I think it will be up to the individual schools. Our local high school does allow visits. I never did as it was our local catchment school and wasn’t planning on sending out or catchment.

I image if a school is full and they typically don’t have room for placement requests then they may simply not support visits.

MacarenaFerreiro · 23/01/2019 15:25

Our local secondary school runs regular evening events for P7 children and their parents. Tours of the building, chats with teachers, presentations and so on.

It's generally assumed that you will go to your catchment secondary. If you are planning a placing request to another school then I'm sure they would be happy to accommodate extra parents on their induction evenings, on the understanding that a place on the induction evening doesn't mean a place at school.

Most parents in Scotland don't go round a variety of schools, look at each and then make applications. It doesn't really work like that. You might be desperately interested in St Ninian's in East Ren or Bearsden Academy in East Dunbartonshire. But unless you're already living in their catchment areas, you have a snowflake in hell's chance of getting in. So why would the staff welcome you in to have a wee look round?

Offendingeveryoneagain · 23/01/2019 15:48

Ours does not allow visits. Nobody goes to a school out of catchment so the thinking is that there is no need to view as this is the school you are going to have to go to regardless. Same with primary.

ClerkMaxwell · 23/01/2019 16:08

Ours would ask you to join the events set up for catchment P7 parents. However if timing didn't suit you could ask to attend an evening event e.g. CfE showcase and a prefect would show you around. Head of year or other member of staff might be available for questions. If not you could send questions by email.

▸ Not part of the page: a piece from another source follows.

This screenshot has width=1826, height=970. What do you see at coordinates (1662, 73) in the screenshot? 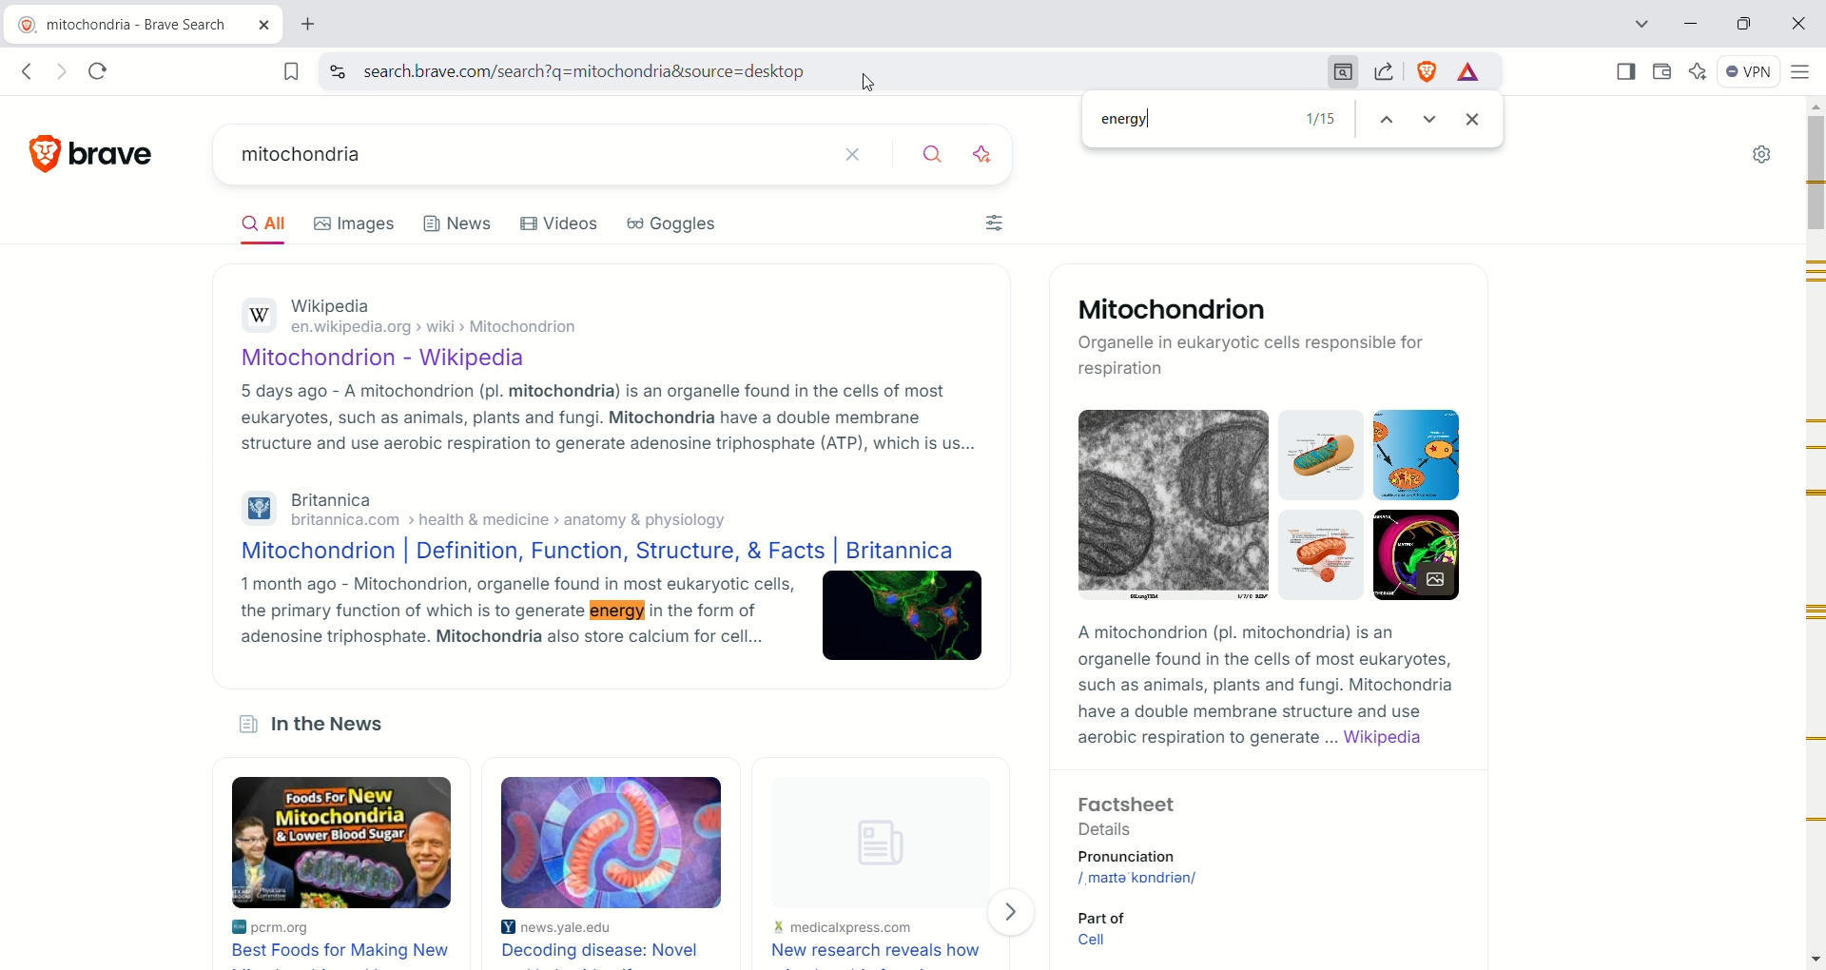
I see `wallet` at bounding box center [1662, 73].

My DD went out of catchment. Neither of us visited new school in advance. We felt there was sufficient information on the website plus asked around friends and colleagues.

TinTinBanana · 23/01/2019 16:18

Thank you very much for your replies. It is very much as I had thought it would be but had read about other people visiting schools. Ds goes to primary out of catchment. We have made contact with catchment high school and he will go to transition events at that school. In an ideal world world would be nice to visit catchment high school and high school his primary school classmates will go to and see what would be a better fit for him.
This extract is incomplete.